CCJ do Senado deve votar PEC que amplia autonomia do Banco Central na semana que vem

CCJ do Senado deve votar PEC que amplia autonomia do Banco Central na semana que vem

CCJ do Senado deve votar PEC que amplia autonomia do Banco Central na semana que vem

A CCJ do Senado se prepara para votar, na próxima quarta-feira 20, o substitutivo da PEC que amplia a autonomia do Banco Central. O texto relatado pelo senador tucano Plínio Valério (AM), que estava emperrado desde o ano passado, é o terceiro item da pauta do colegiado.

Na última quinta-feira, o parlamentar apresentou novo parecer para blindar o Pix. Atendendo a pedido do líder do governo no Senado, Jaques Wagner (PT), o novo relatório agora possui uma cláusula que pretende blindar o sistema de pagamentos de qualquer interferência externa, impedindo que o sistema seja transferido ou cedido a outros entes, públicos ou privados.

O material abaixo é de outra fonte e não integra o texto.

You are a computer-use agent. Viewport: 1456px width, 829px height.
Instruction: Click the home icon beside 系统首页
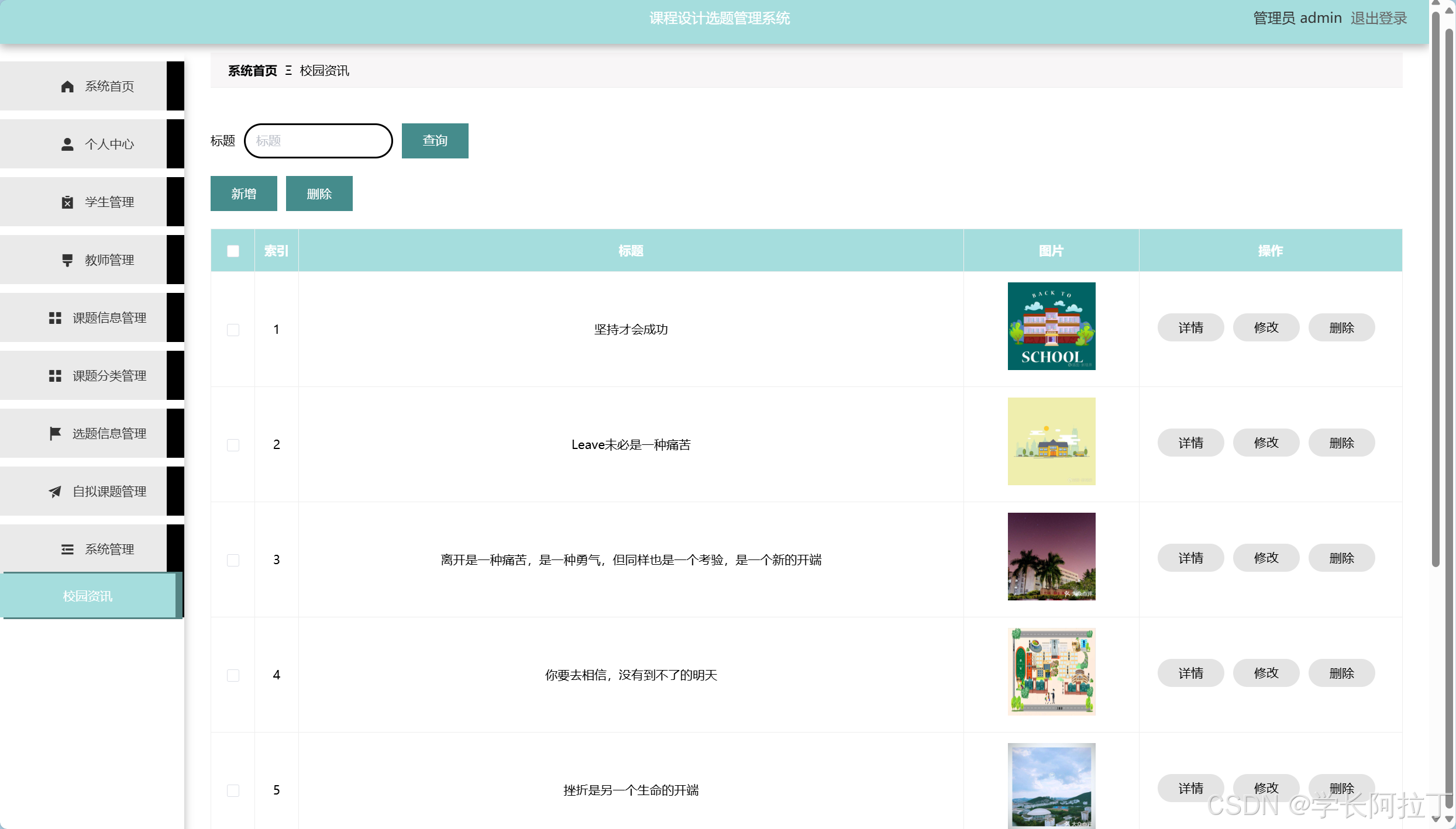(67, 87)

Esta seria uma forma de responder à pressão do governo dos Estados Unidos, que diz ver no Pix uma “prática desleal” e uma ameaça à competitividade de empresas americanas do setor de pagamentos.

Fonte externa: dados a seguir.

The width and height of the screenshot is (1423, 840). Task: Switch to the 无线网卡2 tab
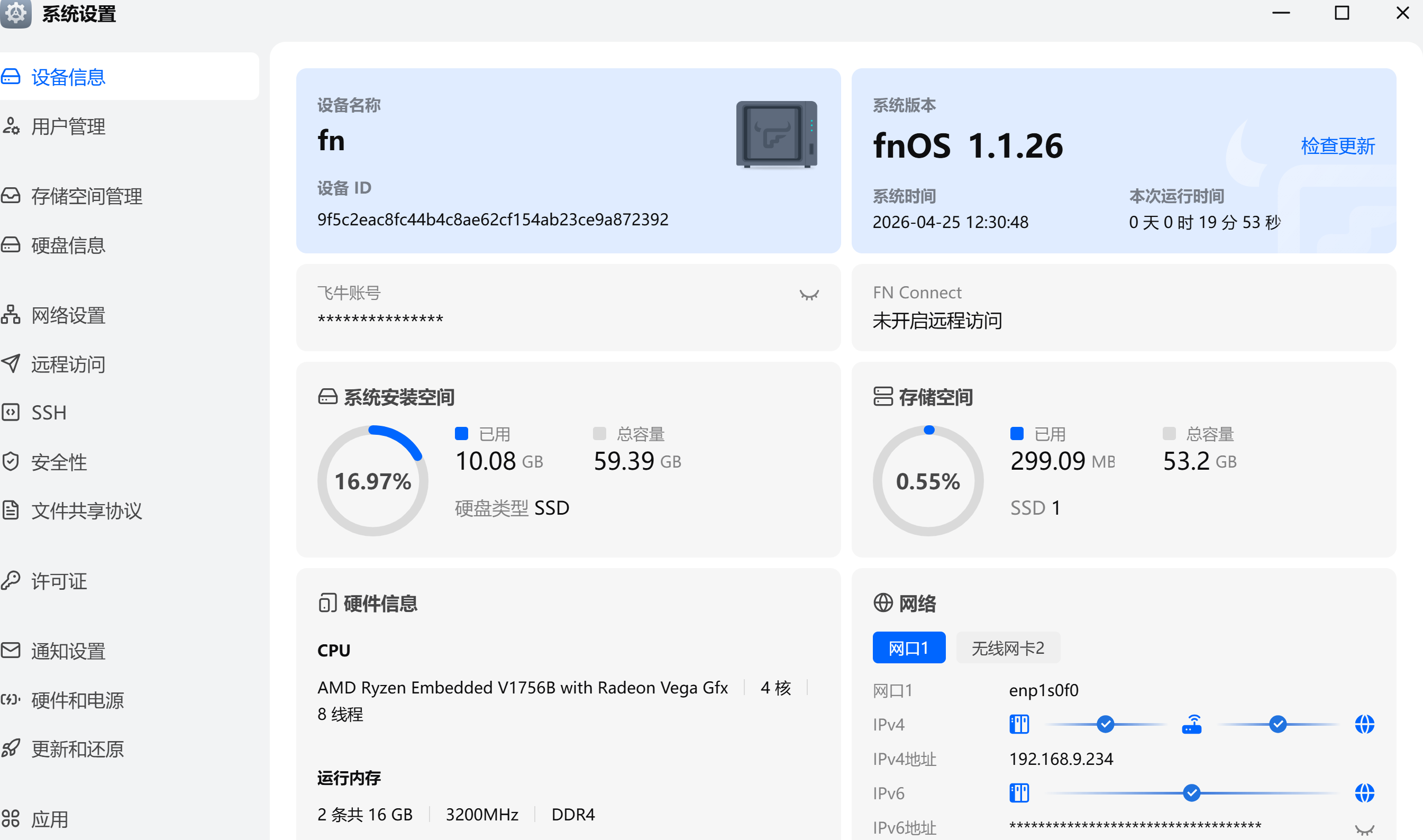point(1008,647)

Desde 2021, o Banco Central tem autonomia operacional. Significa dizer que o BC não é mais vinculado ao Ministério da Fazenda, como era no passado. Juridicamente, o órgão é uma autarquia pública estatutária, que tem uma natureza especial.

Uma das consequências práticas da autonomia é fazer com que o mandato de quatro anos do presidente do órgão não coincida com o mandato do Presidente da República, evitando, assim, interferências políticas no banco.

A proposta em discussão na CCJ do Senado, portanto, pretende ampliar a autonomia do BC, de modo que o Congresso Nacional fique responsável por supervisionar a gestão administrativa, contábil, orçamentária, financeira, patrimonial e operacional do BC. Pelo texto, o órgão também passaria a ter poder de polícia.

O presidente do BC, Gabriel Galípolo, é entusiasta da proposta e se reuniu diversas vezes com senadores para discutir o tema, contrariando a expectativa do Palácio do Planalto. Como mostrou CartaCapital, o chefe da instituição promoveu um café da manhã com senadores em maio para defender a aprovação do texto.

Aos interlocutores, Galípolo disse que a aprovação da PEC é de suma importância para o BC gerir seus próprios recursos. O governo Lula (PT), contudo, esperava que a troca no comando da autoridade monetária, no início deste ano, ajudasse a enterrar de vez a proposta, uma das principais bandeiras do ex-presidente Roberto Campos Neto.

Com a inclusão do trecho sobre o Pix, a expectativa entre parlamentares é que não haja orientação para votar contra o texto. Integrantes da gestão petista, porém, temem que a aprovação da matéria crie um efeito cascata, incentivando outras agências reguladoras a buscar mudanças semelhantes em seus modelos orçamentários.

Um dos pontos que ainda geram desconforto entre governistas é sobre o registro de trabalho dos servidores. Hoje, os trabalhadores estão no chamado Regime Jurídico Único. Com a proposta, passarão a ser regidos pela Consolidação das Leis do Trabalho, a CLT.  Outro motivo de divergência é o trecho que prevê que o orçamento da instituição estará sujeito à apreciação do Conselho Monetário Nacional e, depois, pelo Senado.